IN-HOUSE EDA - PART 3

Parallel Region-Based Routing on OpenROAD

Multithreading exists. We wanted parallelism.
WIOWIZ Technologies • January 2026 • 10 min read

1. The Distinction That Matters

OpenROAD's TritonRoute already supports multithreading. Within a single routing job, it can use multiple CPU threads to accelerate the work. This is a known capability, documented and functional.

But multithreading and parallelism are not the same thing.

Multithreading: One process, multiple threads, shared memory, single problem.

Parallelism: Multiple processes, independent problems, results merged afterward.

Multithreading helps when you have one large problem.
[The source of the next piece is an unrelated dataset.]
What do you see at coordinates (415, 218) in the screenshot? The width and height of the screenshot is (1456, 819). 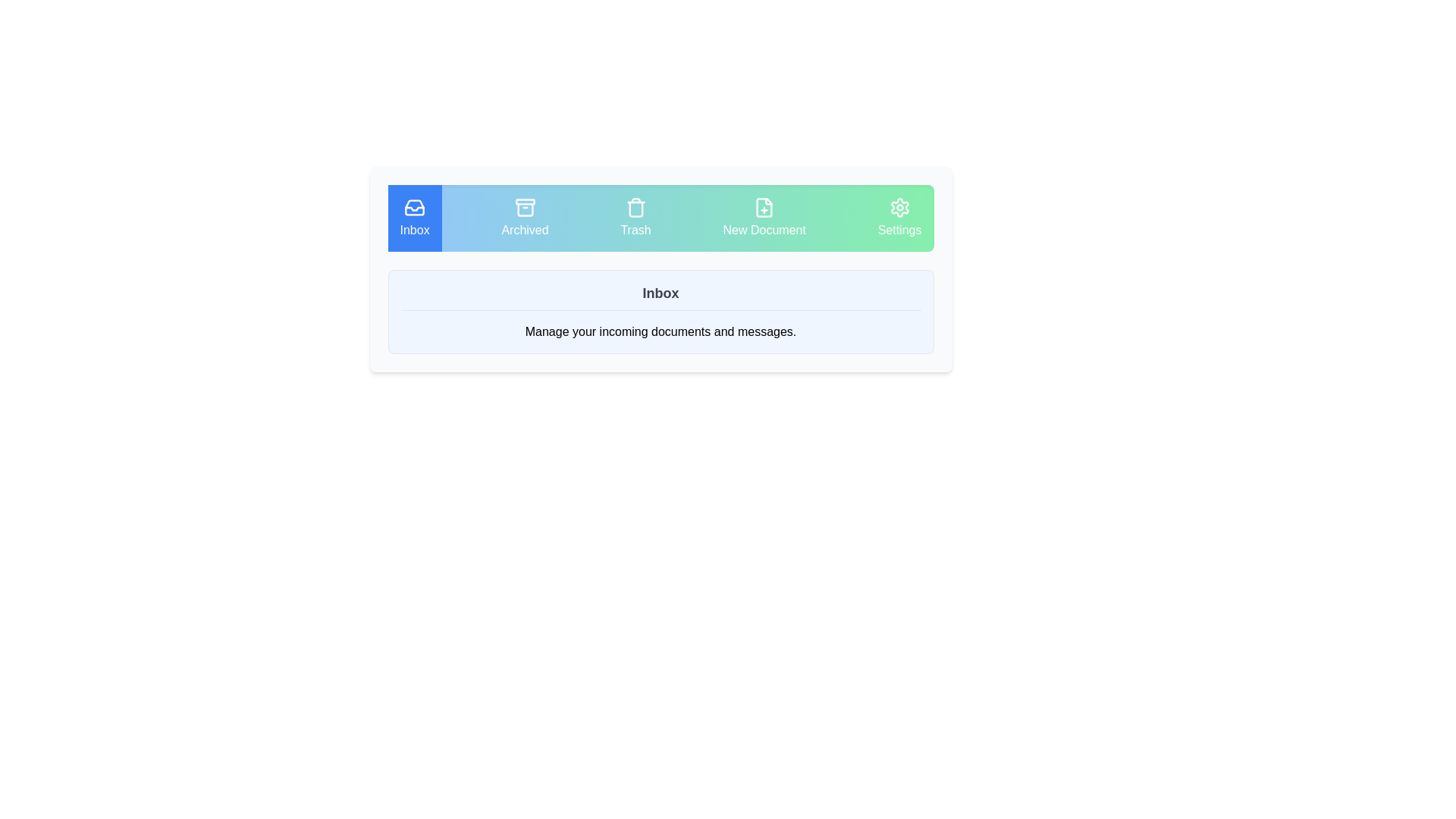 I see `the tab labeled Inbox to observe its highlighted styling` at bounding box center [415, 218].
Parallelism helps when you can decompose a problem into independent subproblems. The two approaches are complementary, not competing.

Our question was simple: can we add process-level parallelism on top of OpenROAD's existing multithreading, without modifying the router itself?

2. Why This Is Hard

Routing is not embarrassingly parallel. Nets interact. Metal layers are shared. Design rule checks span across regions. A naive split-and-route approach will produce DRC violations at region boundaries, or worse, electrically broken designs.

The academic literature describes region-based parallel routing, but papers tend to assume that regions are "well-chosen" without defining what that means. The gap between theory and working implementation is significant.

Commercial EDA tools have solved this problem internally, but the solutions are proprietary. What's published is either too abstract to implement or too incomplete to reproduce.

The challenge is not the router. TritonRoute works. The challenge is everything around it: how to partition, what to isolate, when to merge, how to handle nets that span regions.

3. Our Approach

We treat OpenROAD as a black box. No modifications to TritonRoute. No changes to OpenROAD's internals. We control only what goes in (DEF files, routing guides) and what comes out (routed DEFs).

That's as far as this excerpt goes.